I know this is hard to believe . . . but it is
all true.
Through his travels and his adventures, he often
talked about how he and his cohorts always
managed the environment they were operating in.
They never assumed that people (even those who
had appropriate authority) knew what they were
doing regardless of what they said or did. He
often stated, "It's really up to me -- to manage
. . . not to be managed. Being managed can be
dangerous. When dealing with people, you need
commitments . . . not just intentions."
And this is the point. You need to get
commitments.
Spending time with prospects who are supposed to
be qualified, but never buy depletes and wastes
your available selling time and effort. In IT
marketing and sales, you must force prospects to
take parallel action steps with you to prove
that they are qualified buyers – not
professional lookers.
The 7 Stages of Prospect Commitment You
Should Manage to Accelerate Your Sales Cycle
It is important to manage prospect expectations.
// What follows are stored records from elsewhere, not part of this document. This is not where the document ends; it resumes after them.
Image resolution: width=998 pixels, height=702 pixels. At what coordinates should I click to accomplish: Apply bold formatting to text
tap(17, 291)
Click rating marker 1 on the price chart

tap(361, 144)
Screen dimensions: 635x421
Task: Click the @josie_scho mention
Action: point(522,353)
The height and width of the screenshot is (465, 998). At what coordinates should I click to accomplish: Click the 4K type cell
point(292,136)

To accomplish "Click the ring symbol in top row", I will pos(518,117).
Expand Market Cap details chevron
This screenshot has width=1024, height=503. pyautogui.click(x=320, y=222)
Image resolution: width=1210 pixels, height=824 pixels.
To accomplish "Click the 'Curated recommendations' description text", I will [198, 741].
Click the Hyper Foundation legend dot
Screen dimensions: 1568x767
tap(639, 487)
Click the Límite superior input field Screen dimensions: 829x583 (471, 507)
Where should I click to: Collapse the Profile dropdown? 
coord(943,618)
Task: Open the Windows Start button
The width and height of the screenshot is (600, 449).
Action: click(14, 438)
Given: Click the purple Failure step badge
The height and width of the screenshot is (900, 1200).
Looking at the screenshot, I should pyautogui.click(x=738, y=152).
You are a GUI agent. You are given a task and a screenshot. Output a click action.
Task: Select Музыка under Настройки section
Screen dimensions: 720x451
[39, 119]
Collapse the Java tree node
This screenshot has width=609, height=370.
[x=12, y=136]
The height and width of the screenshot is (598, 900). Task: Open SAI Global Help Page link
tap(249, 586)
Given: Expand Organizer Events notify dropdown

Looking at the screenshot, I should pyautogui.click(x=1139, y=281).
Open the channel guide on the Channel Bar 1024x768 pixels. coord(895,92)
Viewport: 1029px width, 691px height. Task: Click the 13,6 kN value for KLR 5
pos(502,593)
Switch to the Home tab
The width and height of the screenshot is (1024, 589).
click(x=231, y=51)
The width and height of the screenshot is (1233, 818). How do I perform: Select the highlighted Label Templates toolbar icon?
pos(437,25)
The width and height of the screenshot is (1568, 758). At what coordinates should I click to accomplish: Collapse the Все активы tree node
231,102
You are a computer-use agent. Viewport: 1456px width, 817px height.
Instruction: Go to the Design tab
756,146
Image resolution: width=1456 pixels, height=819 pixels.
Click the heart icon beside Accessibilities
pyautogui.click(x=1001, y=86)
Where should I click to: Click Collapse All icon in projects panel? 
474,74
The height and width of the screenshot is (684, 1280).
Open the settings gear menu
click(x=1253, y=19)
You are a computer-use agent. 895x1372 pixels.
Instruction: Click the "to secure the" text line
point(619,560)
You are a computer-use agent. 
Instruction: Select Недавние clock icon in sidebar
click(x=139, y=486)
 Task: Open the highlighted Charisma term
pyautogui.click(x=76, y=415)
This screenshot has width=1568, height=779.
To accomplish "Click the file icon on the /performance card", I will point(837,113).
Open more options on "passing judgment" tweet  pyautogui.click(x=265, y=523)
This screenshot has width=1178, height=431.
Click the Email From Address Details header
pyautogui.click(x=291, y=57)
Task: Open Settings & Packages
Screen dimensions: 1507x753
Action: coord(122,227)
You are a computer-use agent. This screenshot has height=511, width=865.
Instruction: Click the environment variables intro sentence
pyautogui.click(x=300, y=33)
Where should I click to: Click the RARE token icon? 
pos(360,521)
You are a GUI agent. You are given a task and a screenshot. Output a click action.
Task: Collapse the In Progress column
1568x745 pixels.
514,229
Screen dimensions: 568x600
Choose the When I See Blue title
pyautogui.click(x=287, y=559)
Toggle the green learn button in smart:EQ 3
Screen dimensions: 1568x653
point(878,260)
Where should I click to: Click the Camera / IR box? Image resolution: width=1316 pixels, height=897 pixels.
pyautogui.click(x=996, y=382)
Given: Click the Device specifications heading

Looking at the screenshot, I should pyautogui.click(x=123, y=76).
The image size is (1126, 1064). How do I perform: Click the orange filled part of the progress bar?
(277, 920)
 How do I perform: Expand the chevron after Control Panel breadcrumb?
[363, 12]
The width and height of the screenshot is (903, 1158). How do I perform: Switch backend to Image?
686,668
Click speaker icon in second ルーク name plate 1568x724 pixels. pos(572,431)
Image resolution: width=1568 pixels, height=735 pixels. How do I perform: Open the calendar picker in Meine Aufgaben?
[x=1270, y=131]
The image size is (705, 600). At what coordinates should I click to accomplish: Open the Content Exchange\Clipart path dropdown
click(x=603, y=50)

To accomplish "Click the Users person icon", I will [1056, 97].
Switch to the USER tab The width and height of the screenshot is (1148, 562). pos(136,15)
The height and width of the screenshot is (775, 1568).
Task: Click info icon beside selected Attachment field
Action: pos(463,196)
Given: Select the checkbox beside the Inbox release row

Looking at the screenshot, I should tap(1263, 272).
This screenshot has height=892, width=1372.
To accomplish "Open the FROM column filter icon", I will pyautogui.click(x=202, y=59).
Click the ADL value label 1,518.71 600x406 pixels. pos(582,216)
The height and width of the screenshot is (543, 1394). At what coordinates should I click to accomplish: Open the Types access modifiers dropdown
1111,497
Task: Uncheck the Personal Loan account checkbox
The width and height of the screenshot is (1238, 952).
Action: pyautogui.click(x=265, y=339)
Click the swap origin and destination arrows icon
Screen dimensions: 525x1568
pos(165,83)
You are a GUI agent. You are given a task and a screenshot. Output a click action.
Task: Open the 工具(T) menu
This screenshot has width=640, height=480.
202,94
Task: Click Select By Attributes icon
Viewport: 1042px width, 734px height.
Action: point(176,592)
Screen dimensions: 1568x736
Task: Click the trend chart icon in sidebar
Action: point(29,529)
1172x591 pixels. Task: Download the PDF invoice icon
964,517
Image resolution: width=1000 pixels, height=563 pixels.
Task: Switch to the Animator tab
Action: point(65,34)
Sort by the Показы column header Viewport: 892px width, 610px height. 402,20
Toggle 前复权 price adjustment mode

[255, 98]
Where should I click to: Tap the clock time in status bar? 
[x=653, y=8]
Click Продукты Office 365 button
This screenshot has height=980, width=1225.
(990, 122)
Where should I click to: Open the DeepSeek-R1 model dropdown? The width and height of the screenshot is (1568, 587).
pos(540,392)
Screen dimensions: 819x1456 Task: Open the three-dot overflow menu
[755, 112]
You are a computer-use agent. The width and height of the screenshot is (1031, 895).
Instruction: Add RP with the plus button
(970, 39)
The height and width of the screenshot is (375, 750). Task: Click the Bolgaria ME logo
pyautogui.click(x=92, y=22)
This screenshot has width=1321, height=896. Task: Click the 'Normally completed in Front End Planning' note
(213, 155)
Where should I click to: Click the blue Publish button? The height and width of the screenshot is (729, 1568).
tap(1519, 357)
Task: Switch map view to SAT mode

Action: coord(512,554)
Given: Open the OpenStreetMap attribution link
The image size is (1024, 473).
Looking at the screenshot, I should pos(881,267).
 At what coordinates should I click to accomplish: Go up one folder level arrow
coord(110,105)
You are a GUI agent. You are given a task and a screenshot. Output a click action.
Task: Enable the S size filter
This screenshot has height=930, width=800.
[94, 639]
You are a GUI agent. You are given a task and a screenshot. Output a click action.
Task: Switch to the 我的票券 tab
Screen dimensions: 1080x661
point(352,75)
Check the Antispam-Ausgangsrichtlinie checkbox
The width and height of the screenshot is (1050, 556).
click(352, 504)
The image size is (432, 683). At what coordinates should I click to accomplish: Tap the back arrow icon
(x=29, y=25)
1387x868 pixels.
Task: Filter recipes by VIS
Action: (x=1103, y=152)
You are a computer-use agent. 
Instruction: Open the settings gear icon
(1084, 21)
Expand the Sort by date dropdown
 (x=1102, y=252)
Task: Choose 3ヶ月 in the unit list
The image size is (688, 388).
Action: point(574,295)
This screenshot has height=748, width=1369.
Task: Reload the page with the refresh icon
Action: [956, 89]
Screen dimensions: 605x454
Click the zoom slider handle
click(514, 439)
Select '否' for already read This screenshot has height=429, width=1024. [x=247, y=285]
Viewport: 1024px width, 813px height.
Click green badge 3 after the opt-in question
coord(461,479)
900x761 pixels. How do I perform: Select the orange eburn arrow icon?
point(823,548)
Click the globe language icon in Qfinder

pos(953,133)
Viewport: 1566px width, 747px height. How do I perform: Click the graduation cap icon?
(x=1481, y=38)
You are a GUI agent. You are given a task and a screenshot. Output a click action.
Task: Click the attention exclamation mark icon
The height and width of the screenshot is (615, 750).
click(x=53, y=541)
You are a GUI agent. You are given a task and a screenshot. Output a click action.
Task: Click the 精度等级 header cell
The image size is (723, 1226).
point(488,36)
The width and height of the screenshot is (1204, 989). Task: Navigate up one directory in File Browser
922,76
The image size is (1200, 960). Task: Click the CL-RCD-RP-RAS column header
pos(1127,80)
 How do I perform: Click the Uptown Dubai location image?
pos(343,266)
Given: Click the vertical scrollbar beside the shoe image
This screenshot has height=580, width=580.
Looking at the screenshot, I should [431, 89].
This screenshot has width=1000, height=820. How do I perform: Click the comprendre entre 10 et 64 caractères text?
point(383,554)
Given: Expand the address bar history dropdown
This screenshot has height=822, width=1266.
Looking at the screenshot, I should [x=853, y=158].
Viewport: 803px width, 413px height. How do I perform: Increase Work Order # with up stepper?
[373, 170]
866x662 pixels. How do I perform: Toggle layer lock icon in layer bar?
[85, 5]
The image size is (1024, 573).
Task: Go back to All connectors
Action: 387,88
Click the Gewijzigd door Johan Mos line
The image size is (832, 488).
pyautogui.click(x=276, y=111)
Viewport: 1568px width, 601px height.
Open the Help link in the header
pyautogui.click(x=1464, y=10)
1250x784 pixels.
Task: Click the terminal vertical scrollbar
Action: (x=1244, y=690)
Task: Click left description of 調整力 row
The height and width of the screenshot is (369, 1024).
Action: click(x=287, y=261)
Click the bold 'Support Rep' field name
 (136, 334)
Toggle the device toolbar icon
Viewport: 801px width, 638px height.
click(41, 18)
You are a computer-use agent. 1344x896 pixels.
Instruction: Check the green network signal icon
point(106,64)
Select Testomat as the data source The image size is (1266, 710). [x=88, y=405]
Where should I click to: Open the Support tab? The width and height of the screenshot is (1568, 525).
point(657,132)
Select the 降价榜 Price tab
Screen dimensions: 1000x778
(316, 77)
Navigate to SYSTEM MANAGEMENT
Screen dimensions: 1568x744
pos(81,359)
Selling is a profession where you must
subliminally drive the prospect to appreciate
the time limitations you have in moving them
through the seven stages of client commitment
and helping them fix their business needs.
The buying cycle and the selling cycle
are always different.
Nobody has a two-year sales quota!
So, to sell more, you must manage the
prospect's buying expectations.
You can combine some of these expectations
(listed as stages below) and shorten your sales
cycle even faster, but if you do not manage
ALL of these expectations, you
will not close the deal.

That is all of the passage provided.